Through a consorted effort by the powers that be and billions of dollars in research and implementation, the bug was effectively squished and the big “what if” surrounding Y2K quickly became a “remember when?” to the relief of the world.
4 Large Hadron Collider (LHC) Black Hole Scenario
When you set out to uncover the structure of space‐time and demystify the fundamental constituents of matter, you may raise a few eyebrows.vii But when word caught on about the potential for the LHC to create a ravenous black hole, well it’s no surprise that doomsayers had ruffled feathers.
Of all the fears on this list, perhaps the LHC had just enough scientific oomph to legitimize the brief stint of concern that many people felt. Fortunately, when they finally fired the LHC up in 2010, the Earth wasn’t swallowed by a black hole.viii
3 ‘Doomsday’ Comet Elenin
An unwanted visitor from the outer solar system (the Oort Cloud) came into our galactic neighborhood in late 2010, prompting some marginal hysteria and interesting headlines.ix
“Also known by its astronomical name, C/2010 X1, Elenin somehow quickly became something of a “cause célèbre” for a few Internet bloggers,” wrote NASA on October 25, 2011, “who proclaimed this minor comet could/would/should be responsible for causing any number of disasters to befall our planet.”
NASA dispelled the rumors, adding, “There are no known credible threats to date.” Certainly, the tendency of doomsayers to grasp onto the “death from above” scenario always comes into sharper focus when a NEO (near-earth object) enters the scene.
Hopefully going forward, people will leave the predictions to the scientists!

◆ ◆ ◆ ◆ ◆ ◆ ◆

» **INSTRUCTIONS FOR THE TASK**
Extend the piece on doomsday fears, starting after its last sentence.

Items from a dataset

◆ ◆ ◆ ◆ ◆ ◆ ◆

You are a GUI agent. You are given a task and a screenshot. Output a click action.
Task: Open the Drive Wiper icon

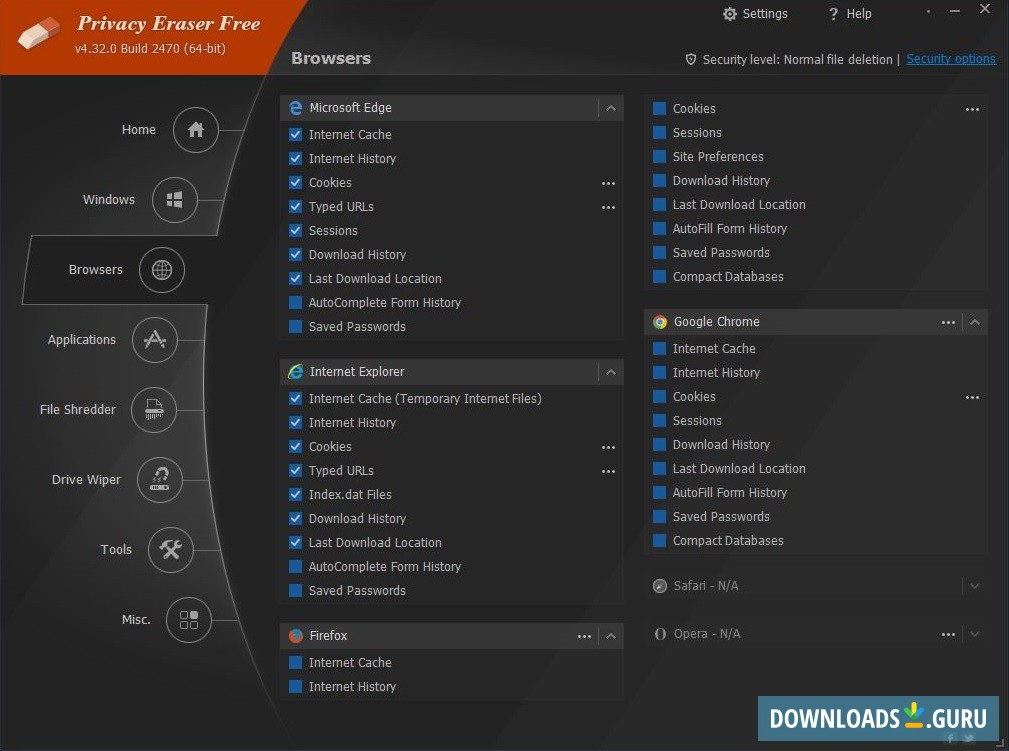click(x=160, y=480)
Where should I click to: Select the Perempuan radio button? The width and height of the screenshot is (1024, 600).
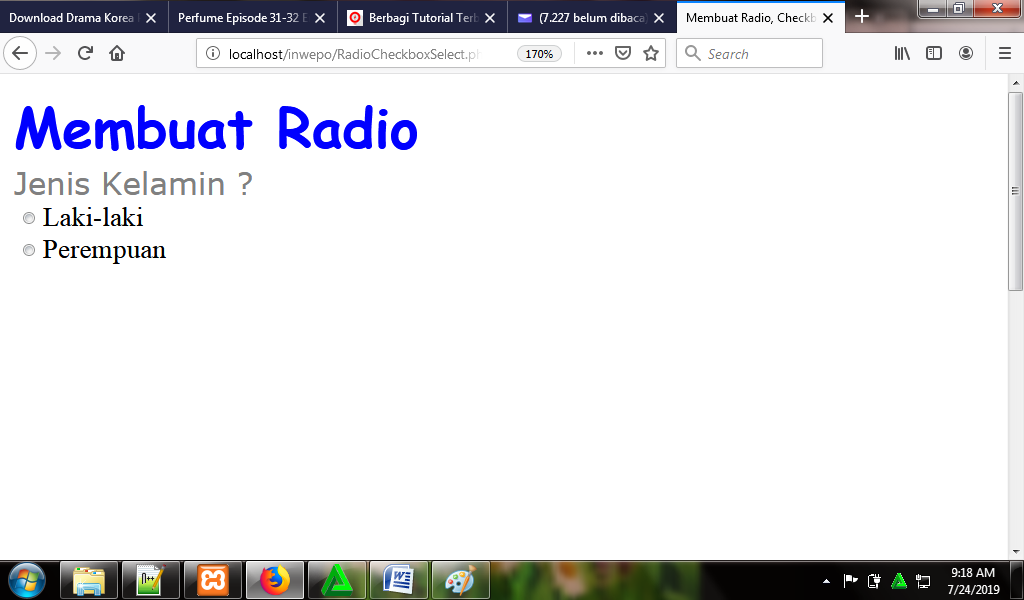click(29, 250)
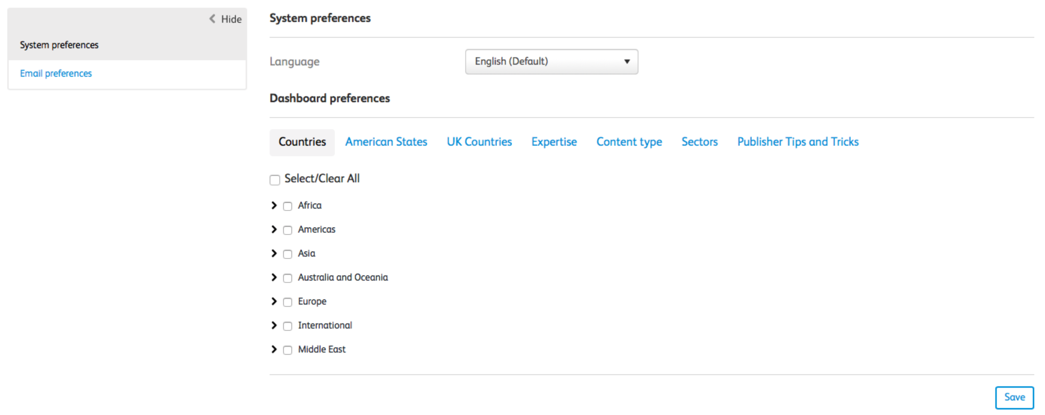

◆ ◆ ◆ ◆ ◆ ◆ ◆

» **ANSWER BELOW**
2 Harold Camping’s Rapture
Harold Camping’s highly publicized predictions for Rapture on May 21, 2011 came undone when the date came and went like any other. A real headline maker, major news outlets covered the rise and fall of the prediction.
Writes Garance Burke of the Huffington Post: “Camping, a retired civil engineer, had originally forecast that some 200 million people would be saved when the globe was destroyed, and warned that those left behind would die in earthquakes, plagues and other scourges until Earth was consumed by a fireball.”x
In the end, Camping admitted the error of his prediction as doomsayers changed their gaze to the next big date, December 21, 2012.
1 December 21, 2012
In recent years, the grossly skewed and misinterpreted “2012 Maya apocalypse” cluttered the internet and airwaves with unrelenting speculation and prediction. Yet the slightest bit of research could have easily disproven even the most outrageous of 2012 apocalypse claims.
Perhaps the first step for those touting the 2012 Mayan apocalypse should have been to reanalyze the incorrect assumption that the Mayan calendar ended in 2012. In fact, a simple read in a text book reveals that the ancient Maya believed in cyclical time and thus, a Baktun transition into a new era.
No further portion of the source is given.